__The problem__:
Convert the items starting at the line containing "Given: Switch to the Browse tab" and ending at the line containing "click(x=41, y=329)" into a two-column CSV with the headers instruction and response. Give one row per item, with its text and its answer each in a single quoted field and line breaks replaced by spaces.

——————————

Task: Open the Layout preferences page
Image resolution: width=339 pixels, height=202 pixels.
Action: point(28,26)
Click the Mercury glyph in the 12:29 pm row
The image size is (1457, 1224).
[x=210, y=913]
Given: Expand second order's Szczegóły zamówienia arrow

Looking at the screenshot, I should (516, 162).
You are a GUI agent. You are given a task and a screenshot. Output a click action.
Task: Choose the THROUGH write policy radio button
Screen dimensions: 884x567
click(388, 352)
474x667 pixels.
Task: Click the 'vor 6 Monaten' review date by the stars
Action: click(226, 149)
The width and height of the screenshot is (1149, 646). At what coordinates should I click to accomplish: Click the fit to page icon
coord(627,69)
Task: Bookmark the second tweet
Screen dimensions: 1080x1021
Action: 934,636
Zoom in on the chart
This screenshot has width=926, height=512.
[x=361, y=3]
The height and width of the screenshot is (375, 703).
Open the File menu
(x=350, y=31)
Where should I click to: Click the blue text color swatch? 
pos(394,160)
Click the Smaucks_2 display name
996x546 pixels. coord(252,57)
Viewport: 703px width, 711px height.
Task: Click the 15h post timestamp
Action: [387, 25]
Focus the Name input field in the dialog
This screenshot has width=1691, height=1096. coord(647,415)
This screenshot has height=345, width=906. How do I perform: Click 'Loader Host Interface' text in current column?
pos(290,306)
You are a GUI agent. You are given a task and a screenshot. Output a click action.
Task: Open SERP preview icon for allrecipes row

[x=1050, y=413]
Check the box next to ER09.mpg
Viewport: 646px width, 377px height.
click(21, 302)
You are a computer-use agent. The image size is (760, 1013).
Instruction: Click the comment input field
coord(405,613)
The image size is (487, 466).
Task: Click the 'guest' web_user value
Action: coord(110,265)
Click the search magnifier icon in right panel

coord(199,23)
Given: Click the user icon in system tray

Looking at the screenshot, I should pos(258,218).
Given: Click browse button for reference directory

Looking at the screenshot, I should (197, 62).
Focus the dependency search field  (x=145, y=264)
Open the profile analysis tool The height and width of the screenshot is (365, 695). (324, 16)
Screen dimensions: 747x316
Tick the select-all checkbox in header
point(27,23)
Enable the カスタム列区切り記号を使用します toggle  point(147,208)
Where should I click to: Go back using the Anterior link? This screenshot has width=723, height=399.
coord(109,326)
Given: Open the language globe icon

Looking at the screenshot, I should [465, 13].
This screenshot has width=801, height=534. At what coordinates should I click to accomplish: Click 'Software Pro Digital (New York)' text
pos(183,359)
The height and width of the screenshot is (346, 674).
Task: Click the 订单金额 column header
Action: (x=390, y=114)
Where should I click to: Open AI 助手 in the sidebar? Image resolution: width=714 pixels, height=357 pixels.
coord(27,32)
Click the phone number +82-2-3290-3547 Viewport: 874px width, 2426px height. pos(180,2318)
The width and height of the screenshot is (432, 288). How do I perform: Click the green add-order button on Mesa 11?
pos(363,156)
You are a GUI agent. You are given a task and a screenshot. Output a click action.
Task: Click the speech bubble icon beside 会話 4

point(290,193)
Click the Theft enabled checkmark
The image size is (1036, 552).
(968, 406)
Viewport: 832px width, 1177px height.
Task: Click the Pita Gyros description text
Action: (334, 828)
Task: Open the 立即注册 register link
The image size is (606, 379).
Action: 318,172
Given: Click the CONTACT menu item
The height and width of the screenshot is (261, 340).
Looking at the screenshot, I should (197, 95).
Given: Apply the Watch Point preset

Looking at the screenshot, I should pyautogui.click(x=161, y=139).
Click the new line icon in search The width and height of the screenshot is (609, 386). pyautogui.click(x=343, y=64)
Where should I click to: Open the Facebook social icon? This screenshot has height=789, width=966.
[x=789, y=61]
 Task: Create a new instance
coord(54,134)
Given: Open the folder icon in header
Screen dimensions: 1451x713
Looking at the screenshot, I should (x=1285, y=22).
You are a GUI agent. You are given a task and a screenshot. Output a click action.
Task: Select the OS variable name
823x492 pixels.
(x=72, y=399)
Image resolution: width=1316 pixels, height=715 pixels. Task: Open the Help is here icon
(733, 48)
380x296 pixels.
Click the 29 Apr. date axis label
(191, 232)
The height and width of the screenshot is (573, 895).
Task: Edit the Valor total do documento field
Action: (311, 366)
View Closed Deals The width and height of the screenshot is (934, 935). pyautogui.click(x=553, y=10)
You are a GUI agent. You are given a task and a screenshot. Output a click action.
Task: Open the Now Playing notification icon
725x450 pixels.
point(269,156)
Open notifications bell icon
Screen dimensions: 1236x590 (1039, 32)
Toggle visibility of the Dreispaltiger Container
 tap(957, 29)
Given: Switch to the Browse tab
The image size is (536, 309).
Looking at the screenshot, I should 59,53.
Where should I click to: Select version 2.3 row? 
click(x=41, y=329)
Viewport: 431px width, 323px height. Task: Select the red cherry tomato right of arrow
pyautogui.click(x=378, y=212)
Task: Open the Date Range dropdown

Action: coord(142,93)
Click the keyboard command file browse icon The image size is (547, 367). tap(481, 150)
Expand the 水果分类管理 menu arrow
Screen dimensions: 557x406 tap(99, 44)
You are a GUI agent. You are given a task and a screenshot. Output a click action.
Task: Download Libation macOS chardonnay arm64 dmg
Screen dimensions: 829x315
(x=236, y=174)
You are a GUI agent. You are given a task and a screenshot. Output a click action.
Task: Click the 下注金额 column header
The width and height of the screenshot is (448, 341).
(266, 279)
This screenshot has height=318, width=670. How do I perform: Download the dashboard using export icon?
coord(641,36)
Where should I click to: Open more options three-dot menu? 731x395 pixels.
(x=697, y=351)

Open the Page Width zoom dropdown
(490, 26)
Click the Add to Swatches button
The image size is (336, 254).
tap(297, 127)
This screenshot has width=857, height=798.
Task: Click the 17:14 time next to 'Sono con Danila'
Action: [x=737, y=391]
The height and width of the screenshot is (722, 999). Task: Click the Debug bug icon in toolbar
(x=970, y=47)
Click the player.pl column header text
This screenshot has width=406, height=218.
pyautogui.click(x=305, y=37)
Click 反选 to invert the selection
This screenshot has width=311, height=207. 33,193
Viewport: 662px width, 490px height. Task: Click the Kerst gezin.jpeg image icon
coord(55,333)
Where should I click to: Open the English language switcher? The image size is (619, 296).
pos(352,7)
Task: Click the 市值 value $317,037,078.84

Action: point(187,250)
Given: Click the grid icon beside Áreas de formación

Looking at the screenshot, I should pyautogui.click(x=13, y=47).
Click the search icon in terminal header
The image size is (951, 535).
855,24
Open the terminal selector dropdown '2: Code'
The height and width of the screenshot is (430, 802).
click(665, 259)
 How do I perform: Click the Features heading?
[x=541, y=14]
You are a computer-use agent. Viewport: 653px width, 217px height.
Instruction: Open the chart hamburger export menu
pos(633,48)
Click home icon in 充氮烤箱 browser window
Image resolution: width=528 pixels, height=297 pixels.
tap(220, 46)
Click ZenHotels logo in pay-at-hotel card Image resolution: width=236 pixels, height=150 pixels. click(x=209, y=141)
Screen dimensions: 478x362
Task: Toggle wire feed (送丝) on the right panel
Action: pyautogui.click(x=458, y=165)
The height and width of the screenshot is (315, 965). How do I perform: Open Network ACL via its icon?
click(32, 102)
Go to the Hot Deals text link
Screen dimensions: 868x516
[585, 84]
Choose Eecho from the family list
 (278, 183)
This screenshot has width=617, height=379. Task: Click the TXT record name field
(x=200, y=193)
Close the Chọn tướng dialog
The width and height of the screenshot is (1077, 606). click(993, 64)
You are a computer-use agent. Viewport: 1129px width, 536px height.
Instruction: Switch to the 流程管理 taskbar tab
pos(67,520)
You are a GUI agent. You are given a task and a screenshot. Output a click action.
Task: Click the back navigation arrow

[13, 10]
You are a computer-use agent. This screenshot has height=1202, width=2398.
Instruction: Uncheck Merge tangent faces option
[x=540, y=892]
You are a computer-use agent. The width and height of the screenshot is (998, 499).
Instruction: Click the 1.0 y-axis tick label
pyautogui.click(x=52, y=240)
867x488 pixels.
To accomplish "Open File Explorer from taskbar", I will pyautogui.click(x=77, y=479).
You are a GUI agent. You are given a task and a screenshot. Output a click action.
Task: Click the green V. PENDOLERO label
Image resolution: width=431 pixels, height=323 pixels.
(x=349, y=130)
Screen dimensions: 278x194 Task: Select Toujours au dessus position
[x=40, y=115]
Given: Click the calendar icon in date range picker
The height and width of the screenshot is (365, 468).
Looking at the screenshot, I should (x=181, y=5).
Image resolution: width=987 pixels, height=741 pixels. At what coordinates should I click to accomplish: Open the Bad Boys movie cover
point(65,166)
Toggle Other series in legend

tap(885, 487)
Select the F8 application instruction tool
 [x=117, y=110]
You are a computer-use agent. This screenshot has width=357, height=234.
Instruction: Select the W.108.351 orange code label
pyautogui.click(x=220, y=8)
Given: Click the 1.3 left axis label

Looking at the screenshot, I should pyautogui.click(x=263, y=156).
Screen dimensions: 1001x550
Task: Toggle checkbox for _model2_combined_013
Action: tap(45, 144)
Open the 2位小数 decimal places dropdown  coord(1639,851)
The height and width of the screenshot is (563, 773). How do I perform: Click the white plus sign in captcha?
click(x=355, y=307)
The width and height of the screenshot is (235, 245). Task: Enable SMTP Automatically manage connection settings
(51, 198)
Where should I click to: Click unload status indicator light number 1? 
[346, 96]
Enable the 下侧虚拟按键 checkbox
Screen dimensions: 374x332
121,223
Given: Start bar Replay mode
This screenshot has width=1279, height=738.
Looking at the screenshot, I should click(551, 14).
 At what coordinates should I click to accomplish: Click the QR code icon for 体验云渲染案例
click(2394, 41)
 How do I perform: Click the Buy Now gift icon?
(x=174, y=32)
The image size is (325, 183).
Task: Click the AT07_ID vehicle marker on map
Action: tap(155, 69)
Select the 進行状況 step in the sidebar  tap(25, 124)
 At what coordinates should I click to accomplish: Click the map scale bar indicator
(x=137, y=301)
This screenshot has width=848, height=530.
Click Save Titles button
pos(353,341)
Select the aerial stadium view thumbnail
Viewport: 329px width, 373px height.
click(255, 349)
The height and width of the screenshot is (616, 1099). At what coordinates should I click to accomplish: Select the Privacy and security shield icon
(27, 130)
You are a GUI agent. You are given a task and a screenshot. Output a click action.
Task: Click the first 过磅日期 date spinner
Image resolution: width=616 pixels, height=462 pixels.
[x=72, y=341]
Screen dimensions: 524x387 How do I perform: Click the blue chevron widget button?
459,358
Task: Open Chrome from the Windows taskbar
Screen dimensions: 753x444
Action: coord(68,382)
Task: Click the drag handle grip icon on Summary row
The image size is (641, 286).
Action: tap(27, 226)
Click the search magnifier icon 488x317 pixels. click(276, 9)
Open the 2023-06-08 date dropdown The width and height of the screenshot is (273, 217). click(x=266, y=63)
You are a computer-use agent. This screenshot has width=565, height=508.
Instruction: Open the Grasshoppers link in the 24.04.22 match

——————————

__Response to this exercise__:
instruction,response
"Given: Switch to the Browse tab The image size is (536, 309).","Looking at the screenshot, I should 59,53."
"Where should I click to: Select version 2.3 row?","click(x=41, y=329)"